OK, I’ve used Symantec’s products for years. I upgraded to Norton Utilities 3.5 in the fall of 1997, after purchasing a Power Macintosh 6500/250 with the curse of the IDE hard disk drivers1.  Apple support recommended NU 3.5 or re initializing the hard disk when I called—duh. Let’s say it came very highly recommended. It worked. Life is good. At least until OS 8.1 and HFS+ came along.

I ordered the CD version of 8.1 in Feb of 1998. When the OS 8.1 CD arrived it still said 8.0 on the label. Repeatedly warned about NU 3.5’s (and others) inability to cope with HFS+ formatted drives. I waited and waited. Gun shy about the non-booting hard disk problem, I waited. Norton Utilities had bailed me out for months, but I had the CD version of 8.1—not the free download. On March 22, 1998, I threw caution to the wind, crossed my fingers, partitioned my hard drive, upgraded to 8.1 and took advantage of HFS+ disk formatting.

March 26, 1999, a package arrived from Symantec. Boot from CD. 7:00 PM call on Norton’s Disk Doctor. The Doctor is in. Tsk tsk tsk, Major errors were found. That’s what the doctor told me but he was kind enough to fix nearly all of them while I watch. The doctor shakes my "Catalog B-tree" repeatedly—it seems I waste a lot of space and he fixes these easily before tweaking bits off and on on dozens of files he determines need to be tweaked. Always the gentleman, the Doctor asks before tweaking. A major error was found in my Preferences Folder, it seems that my Finder Preferences have damaged resource forks and Norton Disk Doctor is unable to fix this problem. Simply deleting the file does however. That was painless.

Now turn on "Speed Disk" the NU to check the fragmentation on my hard drive. Not bad—my largest partition (2.7 gigabytes) shows only light fragmentation. Rickety tickety, check it and optimize it. 
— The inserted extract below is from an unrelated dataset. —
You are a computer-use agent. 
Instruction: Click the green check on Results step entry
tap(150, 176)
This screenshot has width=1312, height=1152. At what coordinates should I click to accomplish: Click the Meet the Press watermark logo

8:30 PM my two hard disks and 2 partitions have been checked by the doctor and my largest partition has been optimized. These are, in my opinion, the two major features of Norton Utilities but there are more. UnErase, Volume Recover, FileSaver, CrashGuard, System Info, Fast Find, DiskLight, Wipe Info, and DiskEditor along with 210 page User’s Guide in Acrobat (with Acrobat Reader 3.0).

The 11 Utilities are all on the 3.5 version although they have been tweaked along the way. Mostly, if you use HFS+ —and you really should if you want to get the most efficiency from your disk resources—you need to upgrade to 4.0.

CrashGuard and FileSaver keep track of things if you need to use FileRecover and Volume Recover. CrashGuard pops up too frequently for my taste and FileSaver takes an inventory of your active disks on shut down so that you have information available for the Doctor if he ever feels VolumeRecover is needed. I used it once in version 3.5 and it worked—only the files modified since the last "FileSaver" scan did not recover. Kind of insurance if you‘re prone to "inadvertent initialization syndrome."

DiskLight is an extension that shows a blinking disk image to the left of the "* Menu" on the menu bar. When flashing it indicates disk activity—a "W" under it shows writing. Now you can tell when things are going on (and off) without having to rely on a noisy disk drive. Others—Fast Find and System Info—are heavy-duty utilities that are similar to Apple’ Find File and Apple System Profiler. There is also include a 30 day time-out version of Norton AntiVirus 5.0.

System requirements are Power PC (Version 3.5 recommends PPC but will work on 68020 or faster), OS 7.5 or higher (7.1 for 3.5), 16 Megs of Ram, and 25 Megabytes of hard disk space (3.5 recommends 8 MB Ram). Both MacConnection and Symantec were offering NU 4.0 for $99.95 with a $50.00 Rebate. MacWarehouse was advertising it for $79.95 with the same rebate offer. It looks like it pays to shop around. By the way, do check out the Symantec web site ( they offer "Trialware" which is a demo/shareware program. The Mac offerings were limited however.

1 Your computer wouldn’t boot from the hard drive and you needed Norton 3.5 to  temporarily fix the problem until you could update the disk drivers using drive setup 1.3.1. Unfortunately this wasn’t available until November 1997.